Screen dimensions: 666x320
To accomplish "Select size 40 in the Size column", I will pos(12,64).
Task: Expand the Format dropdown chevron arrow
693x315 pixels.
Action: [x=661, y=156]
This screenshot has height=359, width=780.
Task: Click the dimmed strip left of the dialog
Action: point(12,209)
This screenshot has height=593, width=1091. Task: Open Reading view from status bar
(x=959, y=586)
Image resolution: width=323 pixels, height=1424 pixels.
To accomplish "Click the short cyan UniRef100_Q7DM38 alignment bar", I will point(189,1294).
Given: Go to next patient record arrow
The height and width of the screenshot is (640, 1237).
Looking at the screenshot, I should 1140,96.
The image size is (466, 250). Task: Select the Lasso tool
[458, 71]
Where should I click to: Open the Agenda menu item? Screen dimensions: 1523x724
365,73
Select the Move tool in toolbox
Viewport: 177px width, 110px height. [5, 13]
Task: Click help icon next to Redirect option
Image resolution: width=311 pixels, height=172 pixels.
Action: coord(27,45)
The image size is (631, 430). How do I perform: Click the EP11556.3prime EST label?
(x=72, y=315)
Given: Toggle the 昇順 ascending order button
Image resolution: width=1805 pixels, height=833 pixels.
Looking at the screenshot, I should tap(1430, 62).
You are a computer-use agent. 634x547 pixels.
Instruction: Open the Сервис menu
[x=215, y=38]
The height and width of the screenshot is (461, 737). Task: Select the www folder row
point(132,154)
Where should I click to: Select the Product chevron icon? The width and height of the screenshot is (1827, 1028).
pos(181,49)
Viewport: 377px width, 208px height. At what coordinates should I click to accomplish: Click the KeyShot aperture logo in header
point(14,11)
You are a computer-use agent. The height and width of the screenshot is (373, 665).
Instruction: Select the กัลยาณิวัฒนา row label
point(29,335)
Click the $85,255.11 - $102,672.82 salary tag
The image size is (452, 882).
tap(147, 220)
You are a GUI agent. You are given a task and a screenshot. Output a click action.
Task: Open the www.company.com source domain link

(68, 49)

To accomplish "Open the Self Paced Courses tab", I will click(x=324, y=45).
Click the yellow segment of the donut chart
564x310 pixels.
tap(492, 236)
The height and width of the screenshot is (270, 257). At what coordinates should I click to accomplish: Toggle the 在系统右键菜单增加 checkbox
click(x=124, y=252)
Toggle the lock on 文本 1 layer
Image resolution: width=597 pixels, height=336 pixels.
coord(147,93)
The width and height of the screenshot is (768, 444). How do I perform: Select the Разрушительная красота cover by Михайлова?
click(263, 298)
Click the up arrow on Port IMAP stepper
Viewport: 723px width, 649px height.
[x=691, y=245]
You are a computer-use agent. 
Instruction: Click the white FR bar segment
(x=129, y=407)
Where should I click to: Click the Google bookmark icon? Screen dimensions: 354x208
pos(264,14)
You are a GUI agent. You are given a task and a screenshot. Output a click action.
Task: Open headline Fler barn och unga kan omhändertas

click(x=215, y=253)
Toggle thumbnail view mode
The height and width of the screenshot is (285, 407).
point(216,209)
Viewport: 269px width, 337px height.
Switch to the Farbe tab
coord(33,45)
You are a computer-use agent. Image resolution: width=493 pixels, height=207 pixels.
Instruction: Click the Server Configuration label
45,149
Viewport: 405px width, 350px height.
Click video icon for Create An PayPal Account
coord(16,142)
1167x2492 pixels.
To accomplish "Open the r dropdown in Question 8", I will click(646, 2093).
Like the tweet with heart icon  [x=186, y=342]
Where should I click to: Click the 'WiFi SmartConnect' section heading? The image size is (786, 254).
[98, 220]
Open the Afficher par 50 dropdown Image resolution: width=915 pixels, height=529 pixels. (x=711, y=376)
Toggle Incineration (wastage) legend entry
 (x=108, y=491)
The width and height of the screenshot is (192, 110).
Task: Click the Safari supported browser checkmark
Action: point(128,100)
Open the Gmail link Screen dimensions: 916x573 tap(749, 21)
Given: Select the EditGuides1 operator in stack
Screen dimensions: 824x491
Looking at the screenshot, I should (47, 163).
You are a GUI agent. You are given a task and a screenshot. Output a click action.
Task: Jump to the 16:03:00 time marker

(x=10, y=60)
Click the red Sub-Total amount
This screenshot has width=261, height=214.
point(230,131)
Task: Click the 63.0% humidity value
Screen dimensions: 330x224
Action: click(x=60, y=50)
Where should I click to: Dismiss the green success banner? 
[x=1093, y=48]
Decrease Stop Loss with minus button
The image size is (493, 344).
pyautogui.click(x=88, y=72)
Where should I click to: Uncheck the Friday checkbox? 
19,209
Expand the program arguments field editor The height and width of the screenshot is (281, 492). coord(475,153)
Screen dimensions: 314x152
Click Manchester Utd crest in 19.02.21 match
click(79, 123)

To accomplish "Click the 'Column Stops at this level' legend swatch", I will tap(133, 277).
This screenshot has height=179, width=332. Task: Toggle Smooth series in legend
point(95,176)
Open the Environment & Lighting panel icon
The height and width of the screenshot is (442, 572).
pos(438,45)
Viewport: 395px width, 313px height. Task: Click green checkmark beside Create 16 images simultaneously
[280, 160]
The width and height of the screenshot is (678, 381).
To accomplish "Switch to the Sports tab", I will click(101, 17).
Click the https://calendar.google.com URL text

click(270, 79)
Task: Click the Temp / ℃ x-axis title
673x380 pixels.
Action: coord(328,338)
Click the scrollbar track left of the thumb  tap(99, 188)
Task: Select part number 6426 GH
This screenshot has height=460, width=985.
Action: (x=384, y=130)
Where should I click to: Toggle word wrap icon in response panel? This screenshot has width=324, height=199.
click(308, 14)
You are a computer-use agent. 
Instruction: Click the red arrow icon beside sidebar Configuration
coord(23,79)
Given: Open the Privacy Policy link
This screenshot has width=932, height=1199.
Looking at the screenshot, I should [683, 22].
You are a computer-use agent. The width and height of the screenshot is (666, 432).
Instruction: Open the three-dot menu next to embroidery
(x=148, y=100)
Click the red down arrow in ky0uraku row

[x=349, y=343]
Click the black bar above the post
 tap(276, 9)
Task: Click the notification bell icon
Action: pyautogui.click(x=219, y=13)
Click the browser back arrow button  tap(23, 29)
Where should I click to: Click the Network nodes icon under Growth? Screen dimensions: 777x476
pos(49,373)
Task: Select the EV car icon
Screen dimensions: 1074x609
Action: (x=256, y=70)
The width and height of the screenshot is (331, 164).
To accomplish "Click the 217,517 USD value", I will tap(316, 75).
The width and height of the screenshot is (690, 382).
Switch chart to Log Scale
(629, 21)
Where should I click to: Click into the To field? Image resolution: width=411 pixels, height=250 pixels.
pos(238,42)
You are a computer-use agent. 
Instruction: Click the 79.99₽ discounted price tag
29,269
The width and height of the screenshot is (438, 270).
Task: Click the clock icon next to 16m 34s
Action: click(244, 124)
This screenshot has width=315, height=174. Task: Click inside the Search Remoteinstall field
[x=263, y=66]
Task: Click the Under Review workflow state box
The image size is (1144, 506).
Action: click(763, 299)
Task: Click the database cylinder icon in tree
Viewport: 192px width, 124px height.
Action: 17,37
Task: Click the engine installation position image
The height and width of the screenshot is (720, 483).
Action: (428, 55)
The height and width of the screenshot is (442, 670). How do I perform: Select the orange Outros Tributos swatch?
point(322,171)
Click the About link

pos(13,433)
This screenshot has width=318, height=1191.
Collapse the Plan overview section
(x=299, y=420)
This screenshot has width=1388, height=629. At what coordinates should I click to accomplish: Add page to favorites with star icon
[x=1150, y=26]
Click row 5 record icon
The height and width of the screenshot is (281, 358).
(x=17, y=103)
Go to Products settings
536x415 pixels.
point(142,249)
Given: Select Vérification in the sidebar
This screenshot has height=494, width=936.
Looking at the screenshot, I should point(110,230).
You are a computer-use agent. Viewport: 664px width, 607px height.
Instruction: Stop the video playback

◇ ◇ ◇

● **Exercise aim**
Extract the data exactly as given.

● **Answer for the task**
Screen dimensions: 666x320
To accomplish "Select size 40 in the Size column", I will pos(12,64).
Task: Expand the Format dropdown chevron arrow
693x315 pixels.
Action: [x=661, y=156]
This screenshot has height=359, width=780.
Task: Click the dimmed strip left of the dialog
Action: point(12,209)
This screenshot has height=593, width=1091. Task: Open Reading view from status bar
(x=959, y=586)
Image resolution: width=323 pixels, height=1424 pixels.
To accomplish "Click the short cyan UniRef100_Q7DM38 alignment bar", I will point(189,1294).
Given: Go to next patient record arrow
The height and width of the screenshot is (640, 1237).
Looking at the screenshot, I should 1140,96.
The image size is (466, 250). Task: Select the Lasso tool
[458, 71]
Where should I click to: Open the Agenda menu item? Screen dimensions: 1523x724
365,73
Select the Move tool in toolbox
Viewport: 177px width, 110px height. [5, 13]
Task: Click help icon next to Redirect option
Image resolution: width=311 pixels, height=172 pixels.
Action: coord(27,45)
The image size is (631, 430). How do I perform: Click the EP11556.3prime EST label?
(x=72, y=315)
Given: Toggle the 昇順 ascending order button
Image resolution: width=1805 pixels, height=833 pixels.
Looking at the screenshot, I should tap(1430, 62).
You are a computer-use agent. 634x547 pixels.
Instruction: Open the Сервис menu
[x=215, y=38]
The height and width of the screenshot is (461, 737). Task: Select the www folder row
point(132,154)
Where should I click to: Select the Product chevron icon? The width and height of the screenshot is (1827, 1028).
pos(181,49)
Viewport: 377px width, 208px height. At what coordinates should I click to accomplish: Click the KeyShot aperture logo in header
point(14,11)
You are a computer-use agent. The height and width of the screenshot is (373, 665).
Instruction: Select the กัลยาณิวัฒนา row label
point(29,335)
Click the $85,255.11 - $102,672.82 salary tag
The image size is (452, 882).
tap(147, 220)
You are a GUI agent. You are given a task and a screenshot. Output a click action.
Task: Open the www.company.com source domain link

(68, 49)

To accomplish "Open the Self Paced Courses tab", I will click(x=324, y=45).
Click the yellow segment of the donut chart
564x310 pixels.
tap(492, 236)
The height and width of the screenshot is (270, 257). At what coordinates should I click to accomplish: Toggle the 在系统右键菜单增加 checkbox
click(x=124, y=252)
Toggle the lock on 文本 1 layer
Image resolution: width=597 pixels, height=336 pixels.
coord(147,93)
The width and height of the screenshot is (768, 444). How do I perform: Select the Разрушительная красота cover by Михайлова?
click(263, 298)
Click the up arrow on Port IMAP stepper
Viewport: 723px width, 649px height.
[x=691, y=245]
You are a computer-use agent. 
Instruction: Click the white FR bar segment
(x=129, y=407)
Where should I click to: Click the Google bookmark icon? Screen dimensions: 354x208
pos(264,14)
You are a GUI agent. You are given a task and a screenshot. Output a click action.
Task: Open headline Fler barn och unga kan omhändertas

click(x=215, y=253)
Toggle thumbnail view mode
The height and width of the screenshot is (285, 407).
point(216,209)
Viewport: 269px width, 337px height.
Switch to the Farbe tab
coord(33,45)
You are a computer-use agent. Image resolution: width=493 pixels, height=207 pixels.
Instruction: Click the Server Configuration label
45,149
Viewport: 405px width, 350px height.
Click video icon for Create An PayPal Account
coord(16,142)
1167x2492 pixels.
To accomplish "Open the r dropdown in Question 8", I will click(646, 2093).
Like the tweet with heart icon  [x=186, y=342]
Where should I click to: Click the 'WiFi SmartConnect' section heading? The image size is (786, 254).
[98, 220]
Open the Afficher par 50 dropdown Image resolution: width=915 pixels, height=529 pixels. (x=711, y=376)
Toggle Incineration (wastage) legend entry
 (x=108, y=491)
The width and height of the screenshot is (192, 110).
Task: Click the Safari supported browser checkmark
Action: point(128,100)
Open the Gmail link Screen dimensions: 916x573 tap(749, 21)
Given: Select the EditGuides1 operator in stack
Screen dimensions: 824x491
Looking at the screenshot, I should (47, 163).
You are a GUI agent. You are given a task and a screenshot. Output a click action.
Task: Jump to the 16:03:00 time marker

(x=10, y=60)
Click the red Sub-Total amount
This screenshot has width=261, height=214.
point(230,131)
Task: Click the 63.0% humidity value
Screen dimensions: 330x224
Action: click(x=60, y=50)
Where should I click to: Dismiss the green success banner? 
[x=1093, y=48]
Decrease Stop Loss with minus button
The image size is (493, 344).
pyautogui.click(x=88, y=72)
Where should I click to: Uncheck the Friday checkbox? 
19,209
Expand the program arguments field editor The height and width of the screenshot is (281, 492). coord(475,153)
Screen dimensions: 314x152
Click Manchester Utd crest in 19.02.21 match
click(79, 123)

To accomplish "Click the 'Column Stops at this level' legend swatch", I will tap(133, 277).
This screenshot has height=179, width=332. Task: Toggle Smooth series in legend
point(95,176)
Open the Environment & Lighting panel icon
The height and width of the screenshot is (442, 572).
pos(438,45)
Viewport: 395px width, 313px height. Task: Click green checkmark beside Create 16 images simultaneously
[280, 160]
The width and height of the screenshot is (678, 381).
To accomplish "Switch to the Sports tab", I will click(101, 17).
Click the https://calendar.google.com URL text

click(270, 79)
Task: Click the Temp / ℃ x-axis title
673x380 pixels.
Action: coord(328,338)
Click the scrollbar track left of the thumb  tap(99, 188)
Task: Select part number 6426 GH
This screenshot has height=460, width=985.
Action: (x=384, y=130)
Where should I click to: Toggle word wrap icon in response panel? This screenshot has width=324, height=199.
click(308, 14)
You are a computer-use agent. 
Instruction: Click the red arrow icon beside sidebar Configuration
coord(23,79)
Given: Open the Privacy Policy link
This screenshot has width=932, height=1199.
Looking at the screenshot, I should [683, 22].
You are a computer-use agent. The width and height of the screenshot is (666, 432).
Instruction: Open the three-dot menu next to embroidery
(x=148, y=100)
Click the red down arrow in ky0uraku row

[x=349, y=343]
Click the black bar above the post
 tap(276, 9)
Task: Click the notification bell icon
Action: pyautogui.click(x=219, y=13)
Click the browser back arrow button  tap(23, 29)
Where should I click to: Click the Network nodes icon under Growth? Screen dimensions: 777x476
pos(49,373)
Task: Select the EV car icon
Screen dimensions: 1074x609
Action: (x=256, y=70)
The width and height of the screenshot is (331, 164).
To accomplish "Click the 217,517 USD value", I will tap(316, 75).
The width and height of the screenshot is (690, 382).
Switch chart to Log Scale
(629, 21)
Where should I click to: Click into the To field? Image resolution: width=411 pixels, height=250 pixels.
pos(238,42)
You are a computer-use agent. 
Instruction: Click the 79.99₽ discounted price tag
29,269
The width and height of the screenshot is (438, 270).
Task: Click the clock icon next to 16m 34s
Action: click(244, 124)
This screenshot has width=315, height=174. Task: Click inside the Search Remoteinstall field
[x=263, y=66]
Task: Click the Under Review workflow state box
The image size is (1144, 506).
Action: click(763, 299)
Task: Click the database cylinder icon in tree
Viewport: 192px width, 124px height.
Action: 17,37
Task: Click the engine installation position image
The height and width of the screenshot is (720, 483).
Action: (428, 55)
The height and width of the screenshot is (442, 670). How do I perform: Select the orange Outros Tributos swatch?
point(322,171)
Click the About link

pos(13,433)
This screenshot has width=318, height=1191.
Collapse the Plan overview section
(x=299, y=420)
This screenshot has width=1388, height=629. At what coordinates should I click to accomplish: Add page to favorites with star icon
[x=1150, y=26]
Click row 5 record icon
The height and width of the screenshot is (281, 358).
(x=17, y=103)
Go to Products settings
536x415 pixels.
point(142,249)
Given: Select Vérification in the sidebar
This screenshot has height=494, width=936.
Looking at the screenshot, I should point(110,230).
You are a computer-use agent. Viewport: 664px width, 607px height.
Instruction: Stop the video playback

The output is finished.